Stored items:
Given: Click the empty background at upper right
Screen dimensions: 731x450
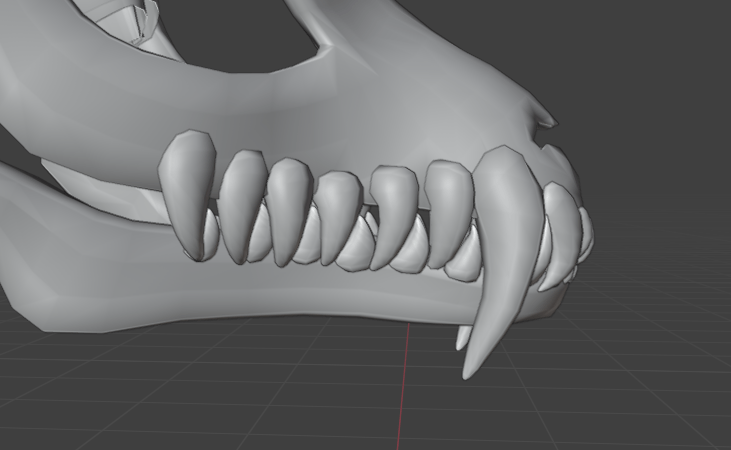Looking at the screenshot, I should tap(650, 60).
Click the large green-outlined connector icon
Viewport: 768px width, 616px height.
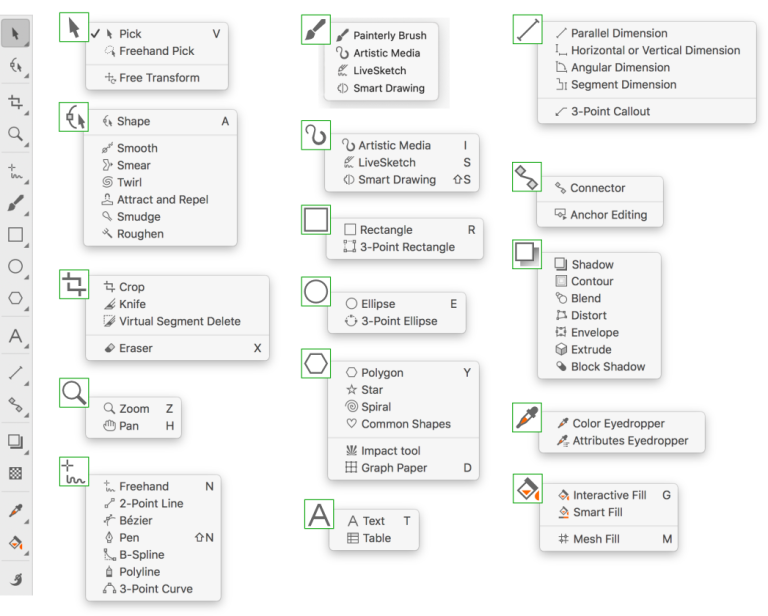[x=526, y=177]
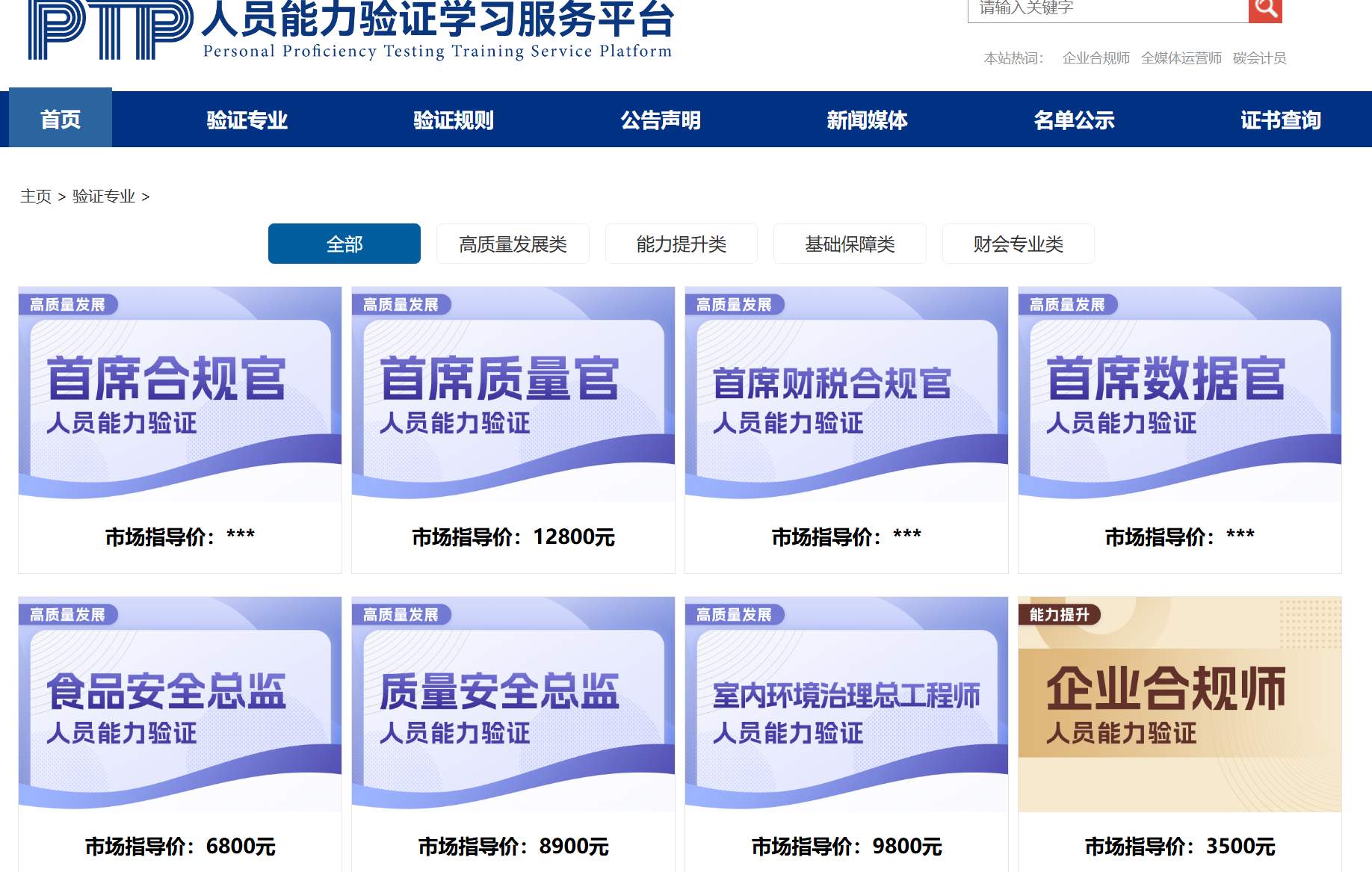Select the 全部 category filter
The image size is (1372, 872).
344,244
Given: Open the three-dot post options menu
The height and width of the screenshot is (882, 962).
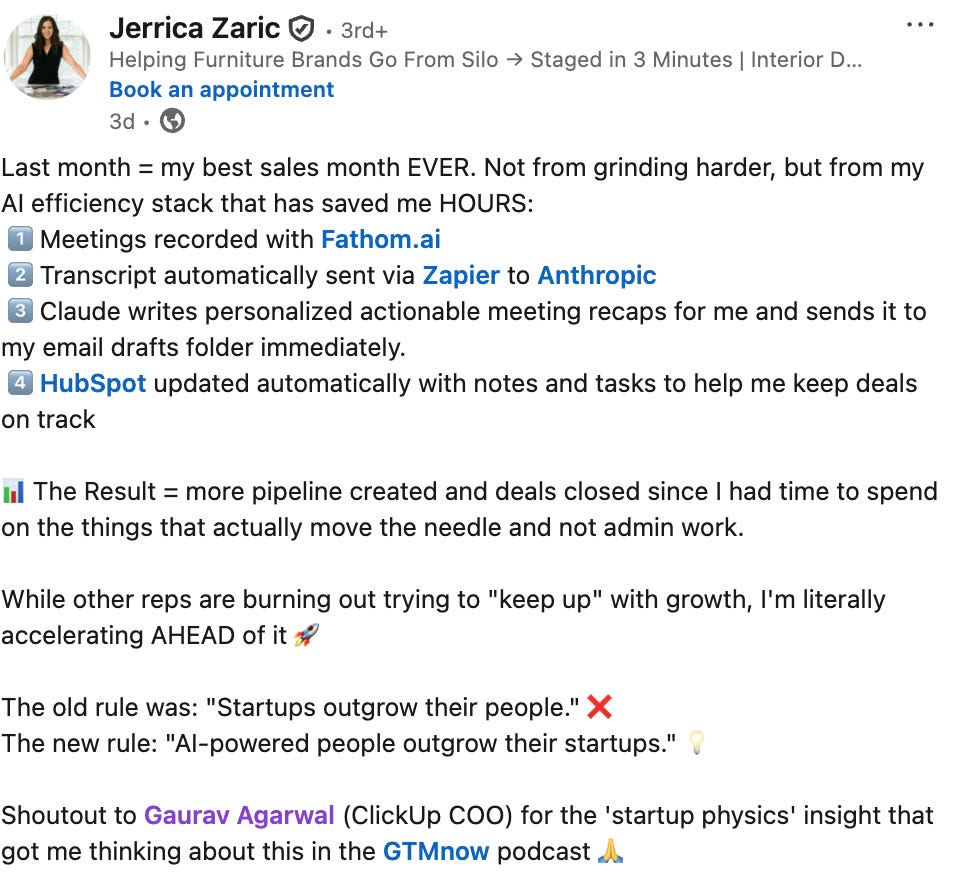Looking at the screenshot, I should point(919,25).
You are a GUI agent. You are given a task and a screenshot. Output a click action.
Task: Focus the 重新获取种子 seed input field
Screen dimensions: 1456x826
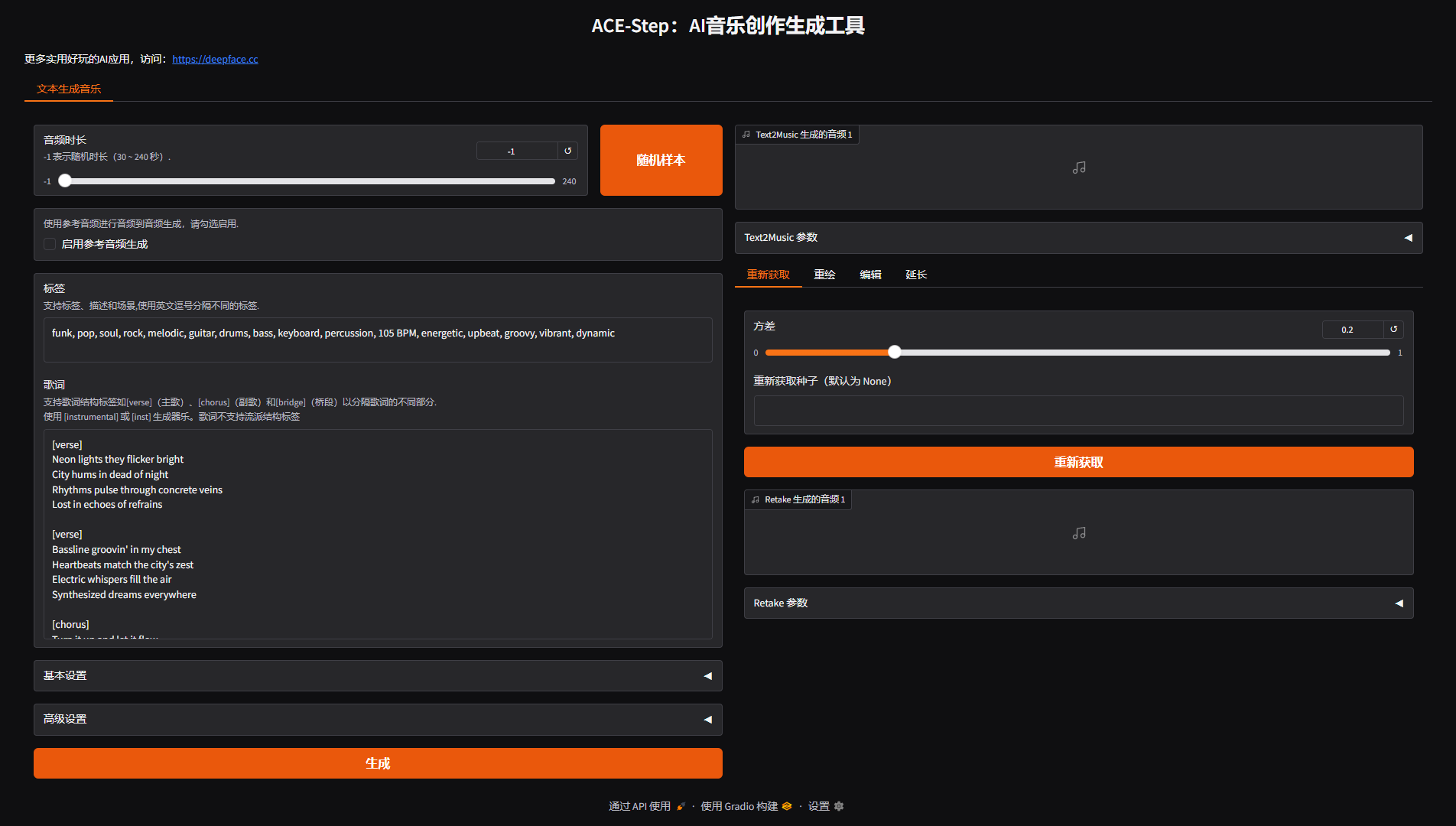click(x=1078, y=411)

What you should do:
Repeat all of the entries word for word, but omit the pictures.

Final answer:
Given: Click the empty background at upper right
Screen dimensions: 731x450
Looking at the screenshot, I should tap(650, 60).
Click the large green-outlined connector icon
Viewport: 768px width, 616px height.
[x=526, y=177]
Select the 全部 category filter
The image size is (1372, 872).
344,244
Given: Open the three-dot post options menu
The height and width of the screenshot is (882, 962).
Looking at the screenshot, I should point(919,25).
You are a GUI agent. You are given a task and a screenshot. Output a click action.
Task: Focus the 重新获取种子 seed input field
Screen dimensions: 1456x826
click(x=1078, y=411)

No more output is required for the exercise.